The second effect that has been consistently observed is that binaural interference is greatly reduced, or sometimes eliminated, when the interferer is presented continuously, compared to when pulsed on and off with the target (Bernstein and Trahiotis, 1995; Heller and Trahiotis, 1995b). One explanation for this finding is that the relative timing of the target and interferer determines whether the combined signal is perceived as one or two auditory objects (Woods and Colburn, 1992; Best et al., 2007). When the target and interferer are pulsed on and off together, they tend to be perceived as a single object, and there is an obligatory combination of the cue information from the two frequency regions, as described above. However, if the target is gated on and off in the presence of a continuous interferer, the two signals are generally perceived as two separate objects. In this case, there is no longer an obligatory combination of information across the two frequency regions, allowing the subject to attend analytically to the target stimulus and obtain a threshold similar to that obtained in isolation.1

The third finding is that the interaural configuration of the interferer sometimes affects the amount of interference. One might expect that any interaural manipulation that tended to place the interferer in a different lateral position from that of the target might promote segregation of the two signals, and thus, result in less interference. This was indeed the direction of results in a study by Trahiotis and Bernstein (1990), who found, using broadband interferers, that a pulsed uncorrelated interferer (having a diffuse lateral image) resulted in less interference than a pulsed diotic interferer (having the same lateral position as that of the target). However, this result has not generally been observed. For example, in a study that was confined to ITD detection in low-frequency tones, Buell and Hafter (1991) did not find an effect of the ITD of the interferer. That is, the degree of interference on the ITD detection of a target tone was independent of the ITD (and presumably, therefore, of the perceived lateral position) of the interferer tone. In another study, Buell and Trahiotis (1993) found that a 2-kHz interferer produced more interference for a 4-kHz target when the interferer and target were in different lateral positions, compared to when the two signals shared a common lateral region. Similarly, Bernstein and Trahiotis (1995) found that an interaurally uncorrelated interferer usually produced more interference than a diotic interferer, even though the latter interferer would be more similar to the target in terms of perceived lateral position.
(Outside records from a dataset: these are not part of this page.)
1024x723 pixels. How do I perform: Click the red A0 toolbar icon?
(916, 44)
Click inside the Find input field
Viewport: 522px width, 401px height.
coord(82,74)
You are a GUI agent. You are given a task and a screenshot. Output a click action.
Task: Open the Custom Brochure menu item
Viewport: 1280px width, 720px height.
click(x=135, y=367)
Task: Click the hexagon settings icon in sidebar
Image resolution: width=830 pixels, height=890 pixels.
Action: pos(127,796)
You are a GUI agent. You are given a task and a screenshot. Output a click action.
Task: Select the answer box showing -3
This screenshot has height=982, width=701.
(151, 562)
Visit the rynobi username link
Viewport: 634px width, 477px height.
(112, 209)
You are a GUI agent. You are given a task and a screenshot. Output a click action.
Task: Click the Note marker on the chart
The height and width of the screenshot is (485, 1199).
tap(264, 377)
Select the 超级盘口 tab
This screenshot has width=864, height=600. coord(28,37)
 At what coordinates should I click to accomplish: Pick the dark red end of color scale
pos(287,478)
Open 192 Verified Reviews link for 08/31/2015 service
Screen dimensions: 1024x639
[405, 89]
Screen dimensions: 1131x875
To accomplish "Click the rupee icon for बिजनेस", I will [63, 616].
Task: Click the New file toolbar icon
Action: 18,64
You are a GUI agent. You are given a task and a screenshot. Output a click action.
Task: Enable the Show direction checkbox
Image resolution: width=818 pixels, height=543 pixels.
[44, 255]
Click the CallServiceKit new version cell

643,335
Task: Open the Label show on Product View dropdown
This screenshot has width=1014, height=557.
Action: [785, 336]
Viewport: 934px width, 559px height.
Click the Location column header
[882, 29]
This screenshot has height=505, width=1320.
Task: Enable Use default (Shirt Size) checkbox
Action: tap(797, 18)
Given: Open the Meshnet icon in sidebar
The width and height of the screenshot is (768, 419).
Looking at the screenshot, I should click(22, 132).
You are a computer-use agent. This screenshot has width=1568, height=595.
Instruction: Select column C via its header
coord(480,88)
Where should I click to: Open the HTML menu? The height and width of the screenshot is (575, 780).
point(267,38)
The studies cited in the previous paragraph all involved detection tasks (specifically, ITD detection). It is noteworthy that in experiments that have measured lateralization of high-frequency targets (Heller and Trahiotis, 1996; Best et al., 2007), the degree of “pulling” exhibited by a low-frequency interferer increases as target-interferer spatial separation increases (although the percent of lateral position change stays relatively constant). From this perspective, one could conclude that in a lateralization task, interference increases or does not change with spatial separation (depending on whether one considers the absolute or proportional change in lateral position as the appropriate measure of interference).

In summary, the effects of the interaural configuration of the interferer on the amount of interference are mixed and are not well understood. However, the fact that the interaural configuration of the interferer affects the amount of interference at all (in either direction) supports the notion that the threshold elevation observed in the detection experiments is not attributable to interference in monaural channels (Trahiotis and Bernstein, 1990; Bernstein and Trahiotis, 1995; see also Heller and Trahiotis, 1995a).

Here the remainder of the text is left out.